▶ **STUDY QUESTIONS**:
**a.** Answer these three questions using the excerpt on hope as a gospel doctrine:
(i) Which three words do the parentheses beside the "Hope" topic title encourage readers to also see?
(ii) According to the quoted verse from Proverbs 13:12, what does hope deferred do?
(iii) In Romans 8:24-25, how do we wait for what we hope for but see not?
**b.** Take the excerpt on hope as a gospel doctrine further, beginning right after its final scripture passage.

** Opening EXTRACT PROVIDED block **

Hope is a doctrine of the gospel of Jesus Christ. It is often grouped in with faith and charity, both of which we hear a lot about and there is plethora of information on, but hope as a doctrinal principle is not something I’ve ever heard of much as a Latter-Day Saint.

I wanted to know more. I wanted to understand. I have felt hope in my life when all seemed hopeless, and I wanted to understand it’s deeper meaning.

I felt the best place to start was the scriptures, so I pulled out my paper set and opened to “Hope” in the topical guide. (You might notice that next to the topic title are some parentheses encouraging you to also see Expectation, Faith, and Trust. Good words.)

I started at the top, fully expecting not to find much in the Old Testament, because I haven’t figured out how to crack the message there yet, but was surprised to find powerful words on the subject:

Psalms 16:8-11: I have set the Lord always before me: because he is at my right hand, I shall not be moved. Therefore my heart is glad, and my glory rejoiceth: my flesh also shall rest in hope. For thou wilt not leave my soul in hell; neither wilt thou suffer thine Holy One to see corruption. Thou wilt shew me the path of life: in thy presence is fulness of joy; at thy right hand there are pleasures for evermore.

Psalms 33:18-22: Behold, the eye of the Lord is upon them that fear him, upon them that hope in his mercy; To deliver their soul from death, and to keep them alive in famine. Our soul waiteth for the Lord: he is our help and our shield. For our heart shall rejoice in him, because we have trusted in his holy name. Let thy mercy, O Lord, be upon us, according as we hope in thee.

Psalms 42:11: Why art thou cast down, O my soul? and why art thou disquieted within me? hope thou in God: for I shall yet praise him, who is the health of my countenance, and my God.

Proverbs 13:12: Hope deferred maketh the heart sick: but when the desire cometh, it is a tree of life.

Jeremiah 17:7: Blessed is the man that trusteth in the Lord, and whose hope the Lord is.

Joel 3:16: The Lord also shall roar out of Zion, and utter his voice from Jerusalem; and the heavens and the earth shall shake: but the Lord will be the hope of his people, and the strength of the children of Israel.

And also in the New Testament:

Romans 8:24-25: For we are saved by hope: but hope that is seen is not hope: for what a man seeth, why doth he yet hope for? But if we hope for that we see not, then do we with patience wait for it.

** Closing EXTRACT PROVIDED block **
** Opening SUPPLIED DATA block **

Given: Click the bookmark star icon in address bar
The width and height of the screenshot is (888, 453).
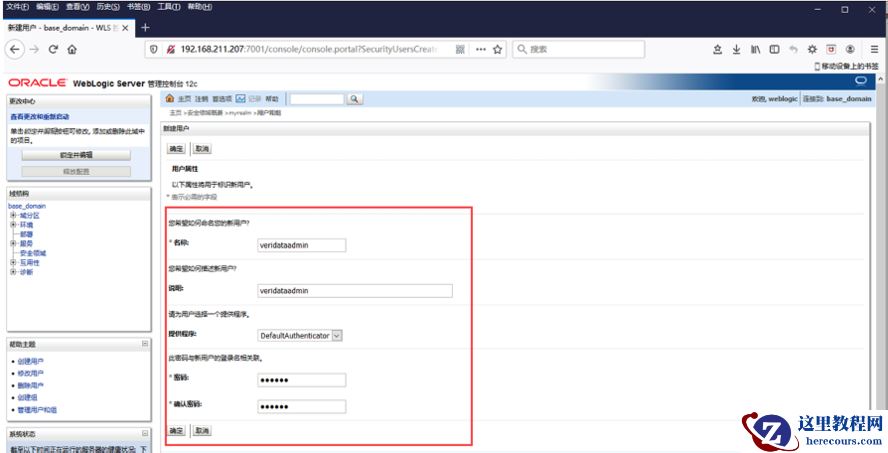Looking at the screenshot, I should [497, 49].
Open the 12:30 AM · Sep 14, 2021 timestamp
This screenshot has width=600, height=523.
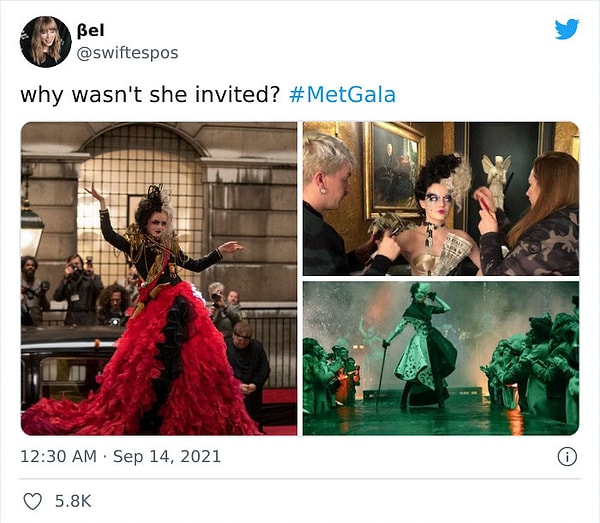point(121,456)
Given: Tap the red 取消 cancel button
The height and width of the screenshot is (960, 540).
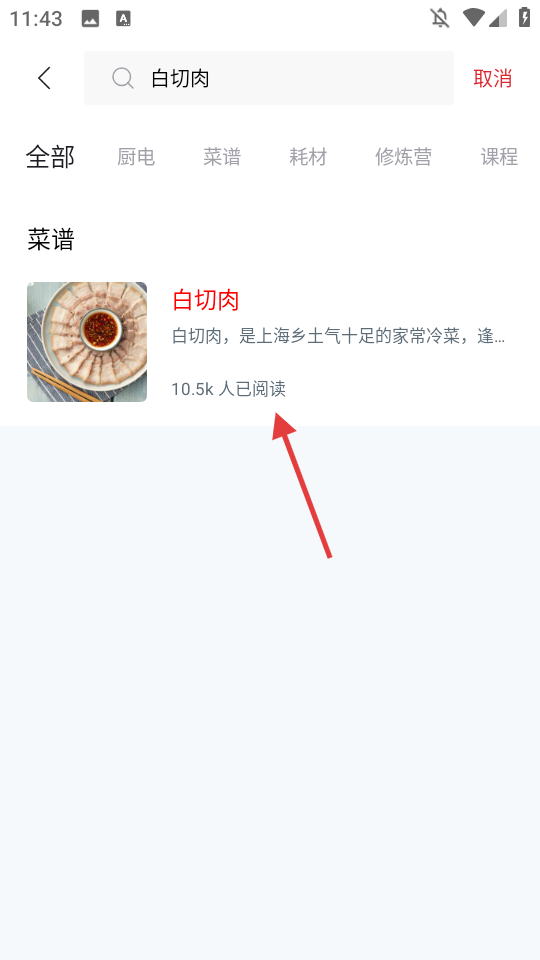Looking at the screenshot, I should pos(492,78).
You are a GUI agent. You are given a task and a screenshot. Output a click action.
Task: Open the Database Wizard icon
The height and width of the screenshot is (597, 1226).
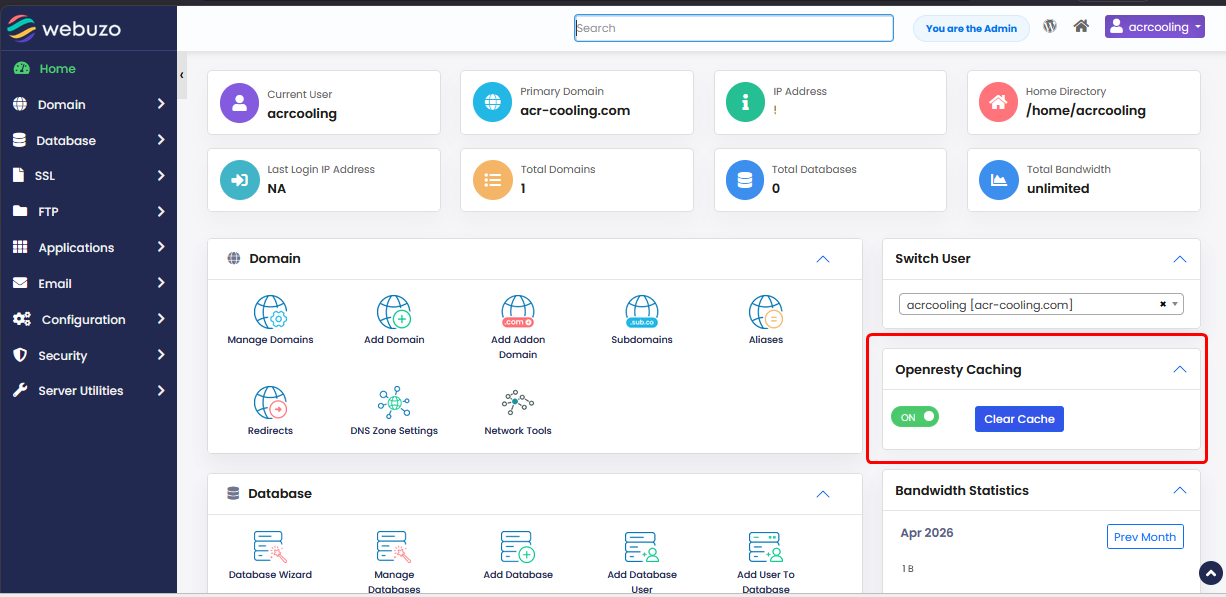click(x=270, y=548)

** Closing SUPPLIED DATA block **

▶ **SOLVED TASKS**:
**a.**
(i) Expectation, Faith, and Trust.
(ii) It maketh the heart sick.
(iii) With patience.

**b.**
Romans 15:4, 13: For whatsoever things were written aforetime were written for our learning, that we through patience and comfort of the scriptures might have hope. Now the God of hope fill you with all joy and peace in believing, that ye may abound in hope, through the power of the Holy Ghost.

1 Corinthians 9:10:…he that ploweth should plow in hope; and that he that thresheth in hope should be partaker of his hope.

Hebrews 3:6: Christ as a son over his own house; whose house are we, if we hold fast the confidence and the rejoicing of the hope firm unto the end.

Hebrews 6:11,12,19,20: And we desire that every one of you do shew the same diligence to the full assurance of hope unto the end: That ye be not slothful, but followers of them who through faith and patience inherit the promises. Which hope we have as an anchor of the soul, both sure and steadfast, and which entereth into that within the veil; Whither the forerunner is for us entered, even Jesus…

1 John 3:1-3: Behold, what manner of love the Father hath bestowed upon us, that we should be called the sons of God: therefore the world knoweth us not, because it knew him not. Beloved, now are we the sons of God, and it doth not yet appear what we shall be: but we know that, when he shall appear, we shall be like him; for we shall see him as he is. And every man that hath this hope in him purifieth himself, even as he is pure.

In the middle of my thinking about all this, I had one of those provident life moments where I was able to catch up with an old Bishop that I truly admire. My husband and I stayed in the home of he and his wife for a week, which awarded me opportunities to have late night and early morning chats with this dear friend. During one of our conversations, he mentioned the principle of compensation, which was another idea that hadn’t occurred to me. He explained it as the promise that the trials, tests, and hardships we endure in this life will be made up to us in the next with joy and peace.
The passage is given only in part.